The old Greenville County Courthouse is located in downtown Greenville. The only example of Beaux Arts architecture in Greenville County, it was built in 1918 and is the fourth courthouse to serve Greenville County. In 1950 the current Greenville County Courthouse was built on its present location on East North Street. The old courthouse continued to house Family Court until 1991.
In 1947, this courthouse was the site of the Willie Earle trial, which proved to be an important turning point in race relations in South Carolina. Earle, who was young and black, was arrested for killing a white taxi driver. While awaiting trial, 31 white men kidnapped him from his jail cell and murdered him. Signaling a new intolerance for such actions, the entire lynch mob was arrested and tried for murder and conspiracy. When all the defendants were acquitted, an embarrassingly negative reaction erupted from the international press. It is thought to be the last incident of its kind in South Carolina.

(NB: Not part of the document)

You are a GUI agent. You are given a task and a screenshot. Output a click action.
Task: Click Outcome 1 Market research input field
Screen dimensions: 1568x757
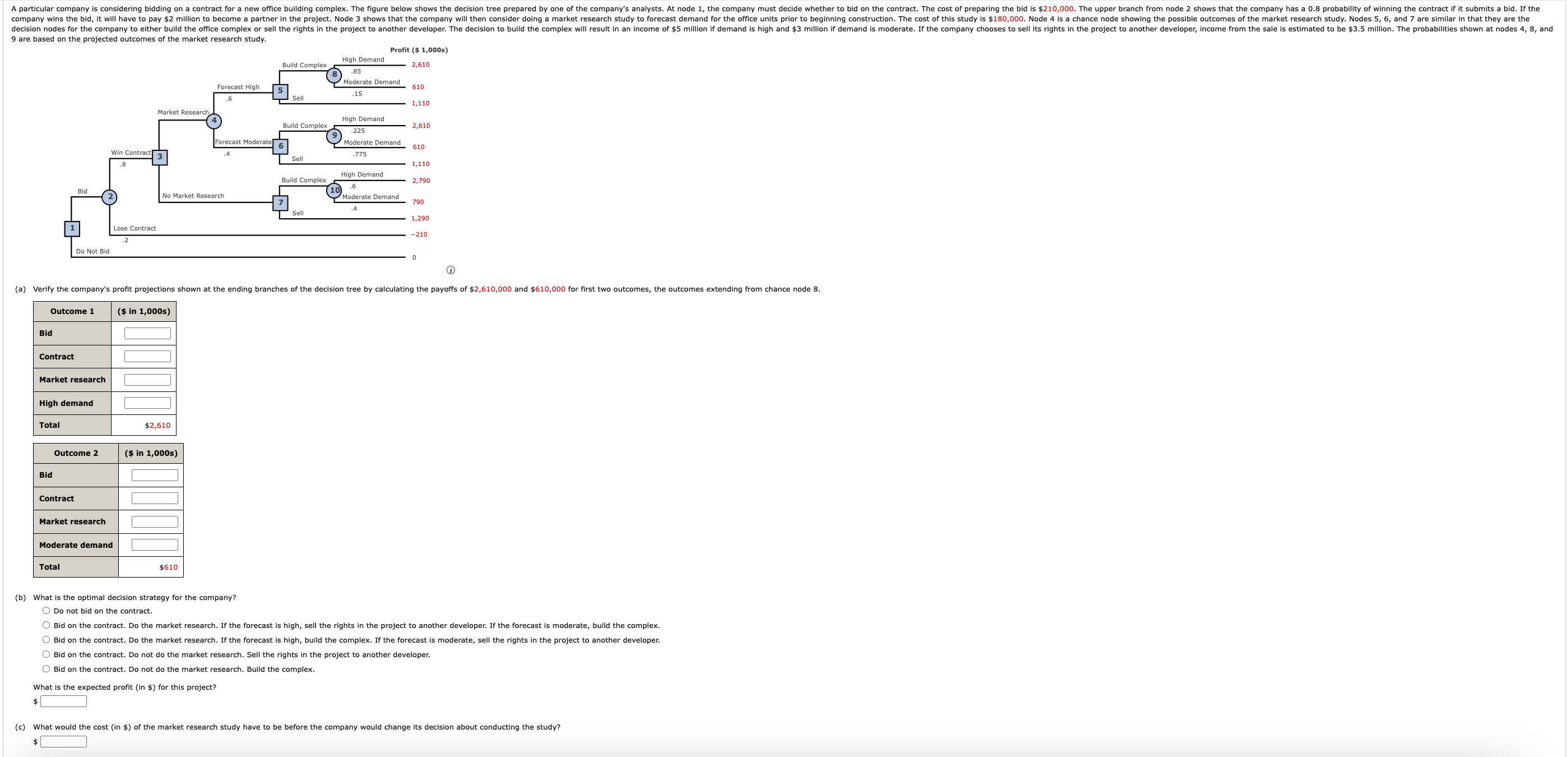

Today a bookstore occupies the former courthouse as well as offices. It is a landmark in downtown Greenville, as is its next-door-neighbor, the Poinsett Hotel.
The Old Greenville County Courthouse is listed in the National Register:
(Greenville Family Courts Building) The Greenville County Courthouse, the fourth building employed in this capacity, is significant as an example of early twentieth century public architecture on a monumental scale in the piedmont South, for the high quality of its design and construction, and for its association with a prominent architect, and is also important to the history of Greenville and Greenville County as the seat of law and local government. The primary architect was Georgia architect Phillip Thornton Marye. The supervising architect for the building was H. Olin Jones; J.A. Jones of Charlotte was the contractor. The courthouse is the only existing public Beaux Arts style building in Greenville County. The building is divided into two sections. The eastern section faces Main Street and is three stories in height; each story is 3900 feet in area. Behind it lies an eight-story tower; each story is 2600 square feet in area. A concrete structure with exterior walls of cream colored brick, the building is ornamented with terra cotta trim and details which are representative of the era and the Beaux Arts style. The building served as the courthouse for Greenville County until 1950 when the court was moved to a new building. The Family Court of Greenville County was located then in the building and remained there until 1991.